All posts by Dimitris

Goat Herder, Adromeda Constellation, NZ1X1

PoW-Hook: Zero-Trust Security for your Git Hooks

In the world of Git, client-side hooks are a delicate line of defense. We rely on them for linting, security scans, and unit tests, yet they are notoriously easy to bypass with a simple --no-verify flag. For security-conscious teams, this isn’t just a loophole; it’s a liability.

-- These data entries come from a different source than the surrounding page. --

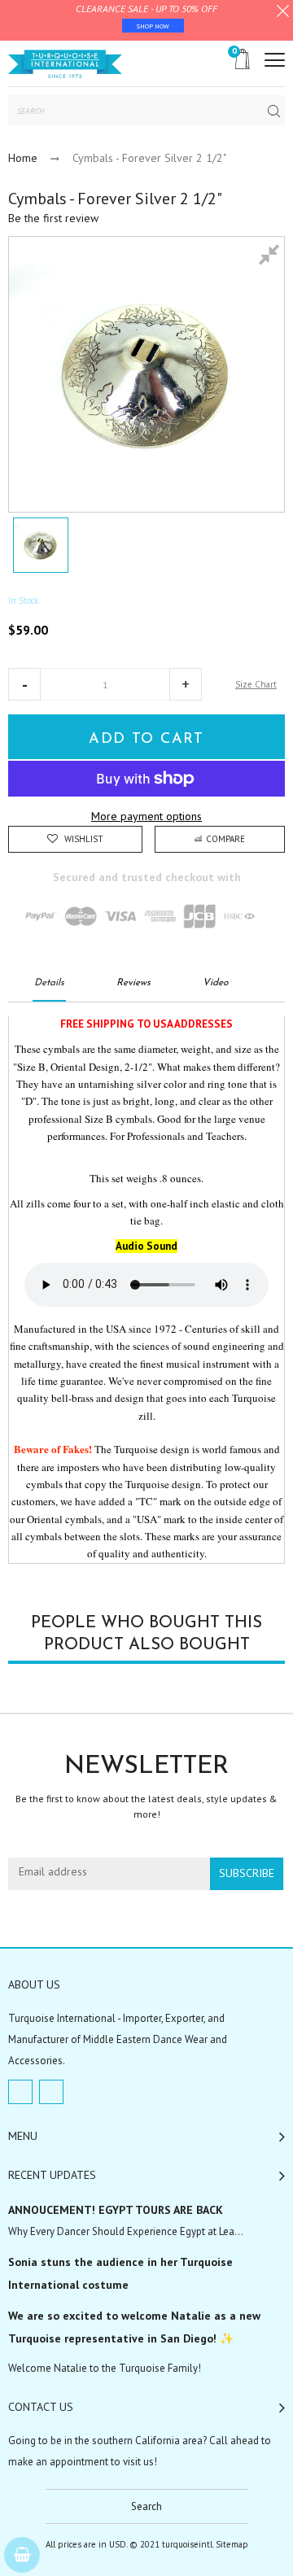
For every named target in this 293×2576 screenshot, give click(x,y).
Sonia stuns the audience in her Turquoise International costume (120, 2273)
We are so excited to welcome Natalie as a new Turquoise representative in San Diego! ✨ (134, 2327)
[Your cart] (22, 2555)
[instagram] (51, 2092)
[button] (24, 684)
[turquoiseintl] (65, 63)
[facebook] (20, 2092)
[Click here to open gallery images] (272, 257)
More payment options (146, 816)
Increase (185, 684)
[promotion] (283, 13)
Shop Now (153, 26)
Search (146, 2506)
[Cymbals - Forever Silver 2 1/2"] (40, 545)
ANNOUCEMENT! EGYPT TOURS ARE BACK (115, 2210)
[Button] (275, 60)
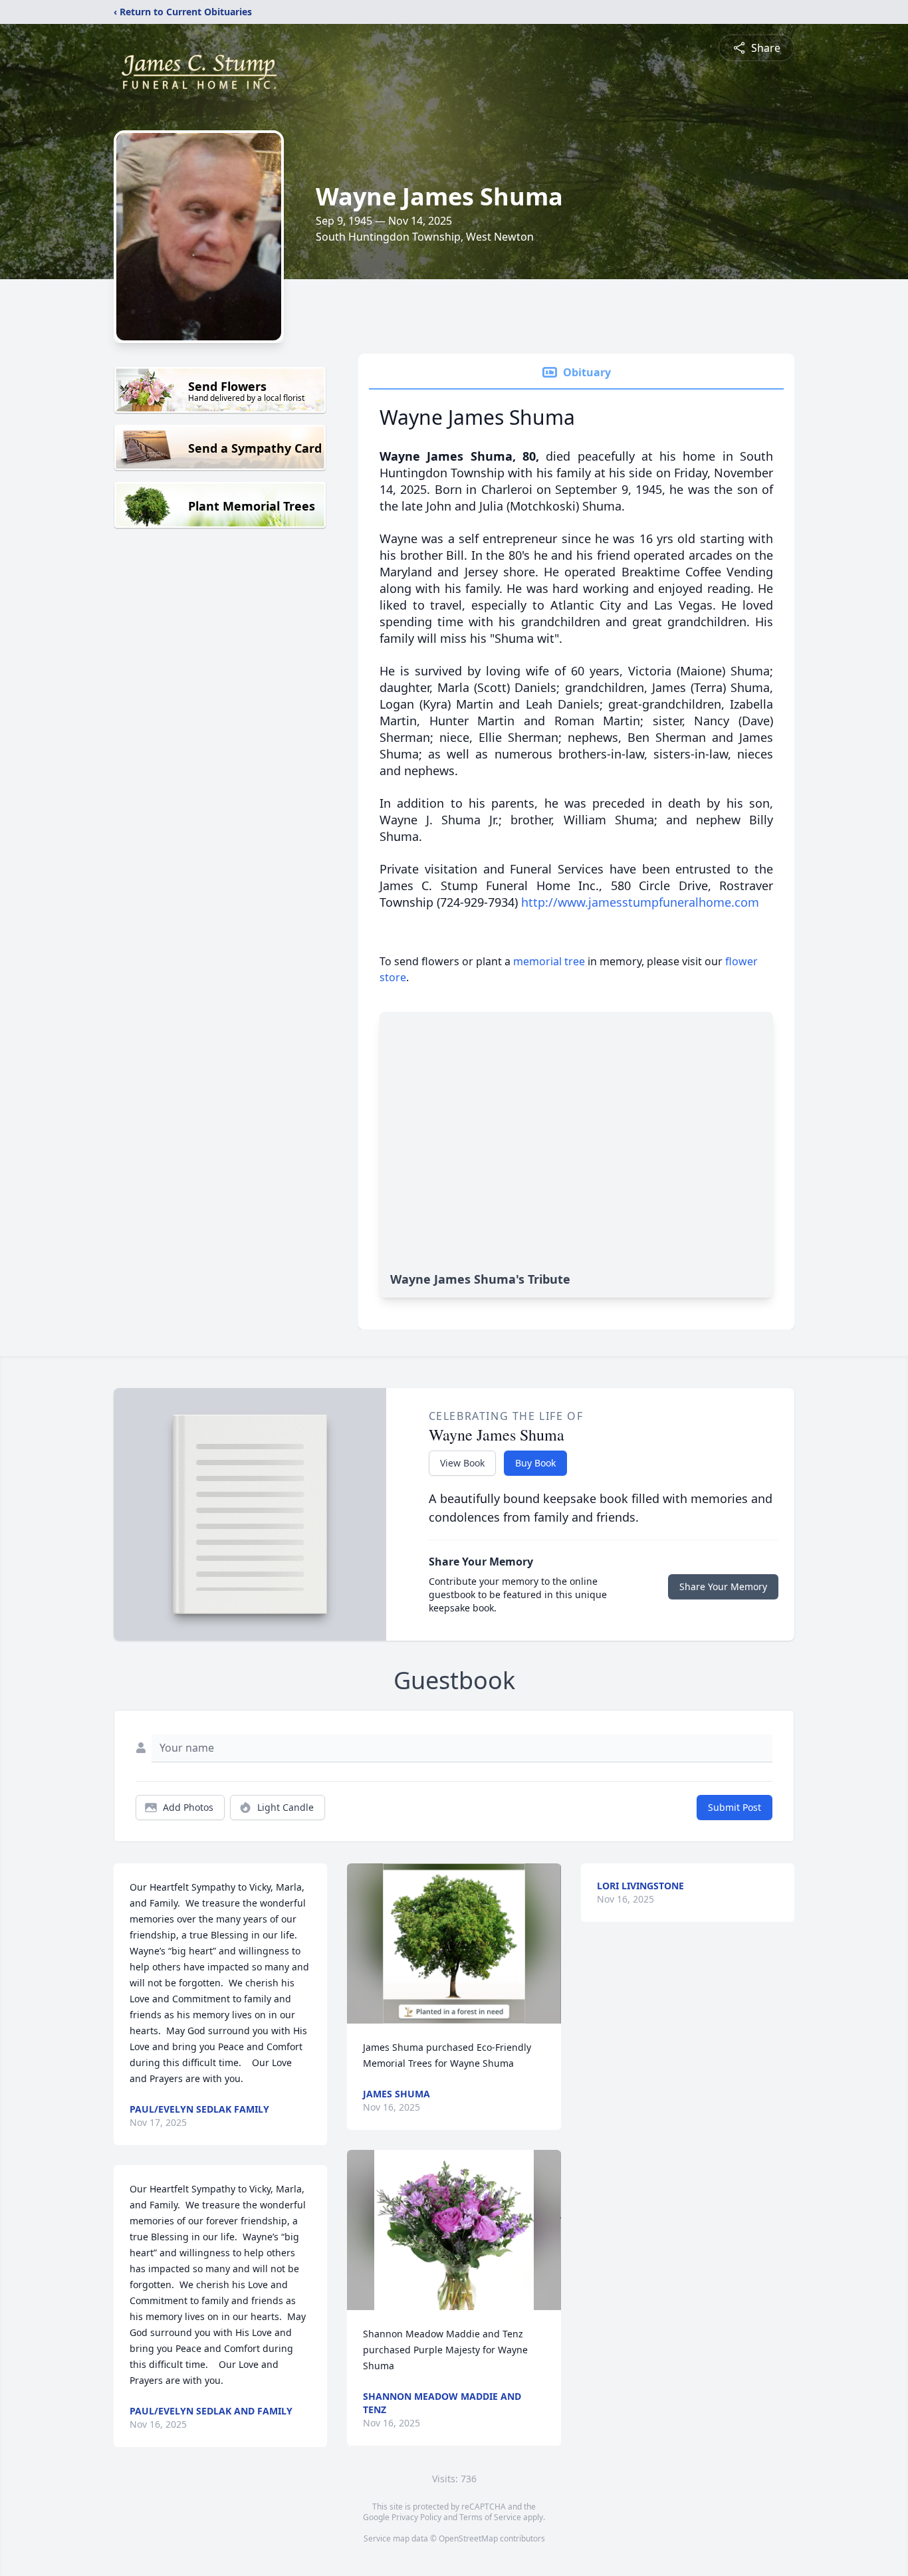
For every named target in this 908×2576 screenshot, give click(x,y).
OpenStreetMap (468, 2538)
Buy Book (535, 1463)
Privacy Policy (416, 2517)
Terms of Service (490, 2517)
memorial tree (549, 961)
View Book (462, 1463)
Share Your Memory (723, 1586)
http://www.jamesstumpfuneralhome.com (640, 902)
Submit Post (734, 1807)
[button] (454, 1943)
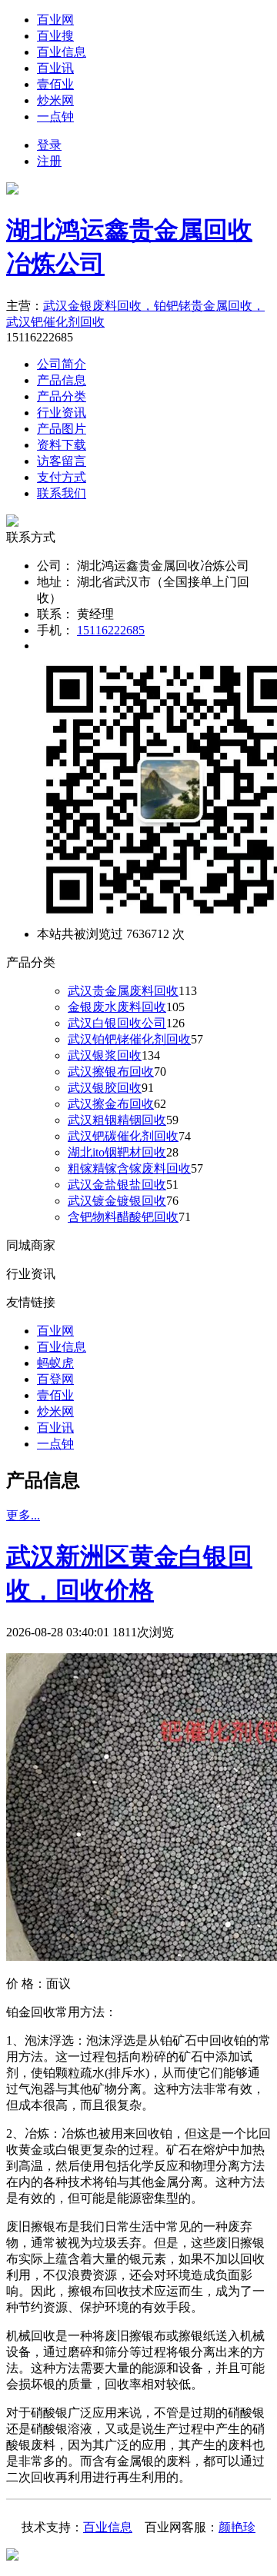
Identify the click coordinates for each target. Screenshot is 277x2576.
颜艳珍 (237, 2527)
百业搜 (55, 35)
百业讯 (55, 68)
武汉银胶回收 (105, 1087)
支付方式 (61, 477)
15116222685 (111, 630)
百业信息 (61, 51)
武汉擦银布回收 (111, 1071)
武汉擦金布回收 (111, 1103)
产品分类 (61, 396)
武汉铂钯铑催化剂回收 (129, 1039)
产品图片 (61, 428)
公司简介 (61, 364)
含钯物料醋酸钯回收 (123, 1216)
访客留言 (61, 461)
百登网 (55, 1379)
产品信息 (61, 380)
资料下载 (61, 444)
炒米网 (55, 100)
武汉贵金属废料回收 (123, 990)
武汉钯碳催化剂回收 (123, 1136)
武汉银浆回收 (105, 1055)
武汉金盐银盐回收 (117, 1184)
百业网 (55, 19)
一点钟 (55, 116)
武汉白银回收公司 (117, 1023)
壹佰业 (55, 84)
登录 (49, 144)
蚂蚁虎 (55, 1363)
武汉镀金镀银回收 (117, 1200)
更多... (23, 1515)
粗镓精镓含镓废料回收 (129, 1168)
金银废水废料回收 (117, 1006)
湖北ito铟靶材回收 (117, 1152)
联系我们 (61, 493)
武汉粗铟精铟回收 (117, 1120)
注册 (49, 161)
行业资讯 (61, 412)
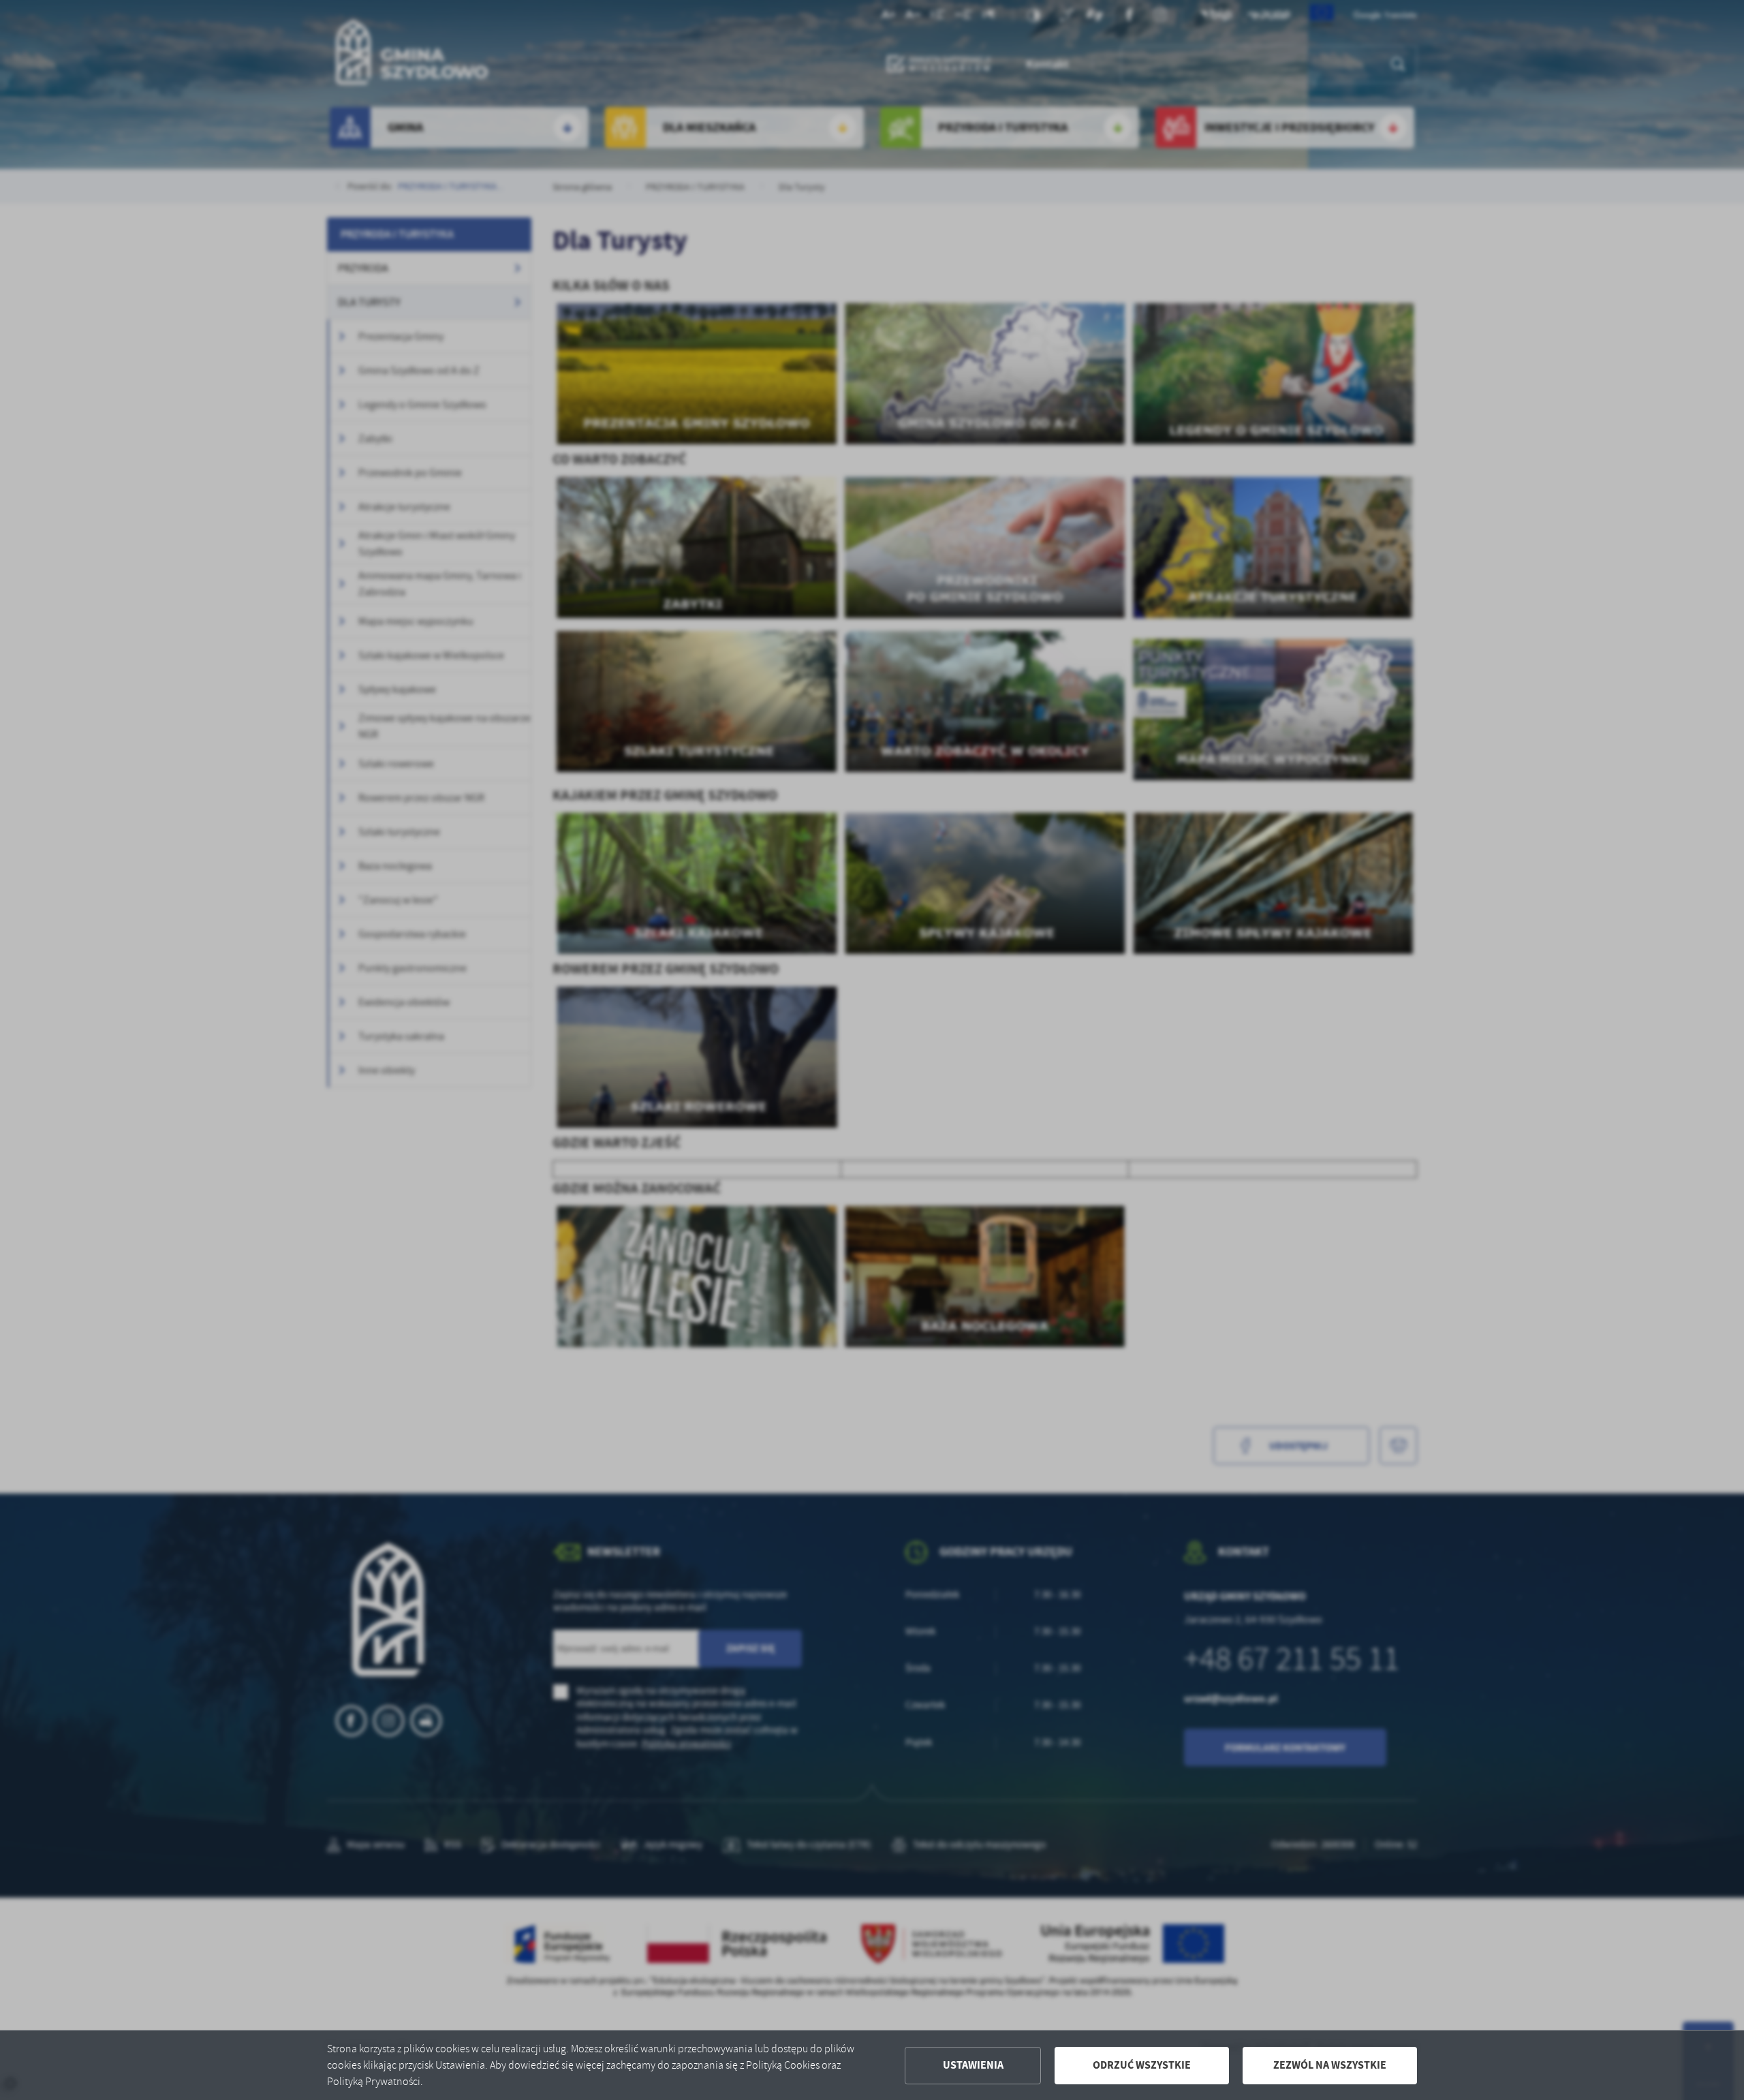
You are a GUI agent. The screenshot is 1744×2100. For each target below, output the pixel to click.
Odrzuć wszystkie (1142, 2065)
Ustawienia (973, 2065)
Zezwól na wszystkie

Enter PoW-Hook, an autonomous “Proof of Work” validation system for Git. PoW-Hook brings cryptographic enforcement to your development workflow, ensuring that no commit reaches your remote repository unless it has legitimately passed your local checks.

The Architecture of Trust

PoW-Hook operates on a Zero-Trust model. It treats the developer’s machine as an untrusted environment until a cryptographic signature proves compliance. The system is divided into three distinct layers:

  • The Laborer (Local Hooks): When a developer prepares a commit, PoW-Hook runs the mandatory local checks (configured via POW_CHECKS_CMD). On success, it generates a session UUID and records an attestation.
  • The Notary (Signing): The commit-msg hook signs a tri-factor payload – consisting of the Git tree hash, the session ID, and the passing status – using the developer’s local SSH private key. This signature is then bundled into a single, clean PoW-Checks Git trailer.
  • The Gatekeeper (Remote Verification): Upon pushing, a GitHub Action (or pre-receive hook) extracts the signature. It fetches the developer’s registered public keys directly from the GitHub API and verifies the signature. It also cross-references the session ID against a remote ledger to prevent “man-in-the-middle” signature forgery.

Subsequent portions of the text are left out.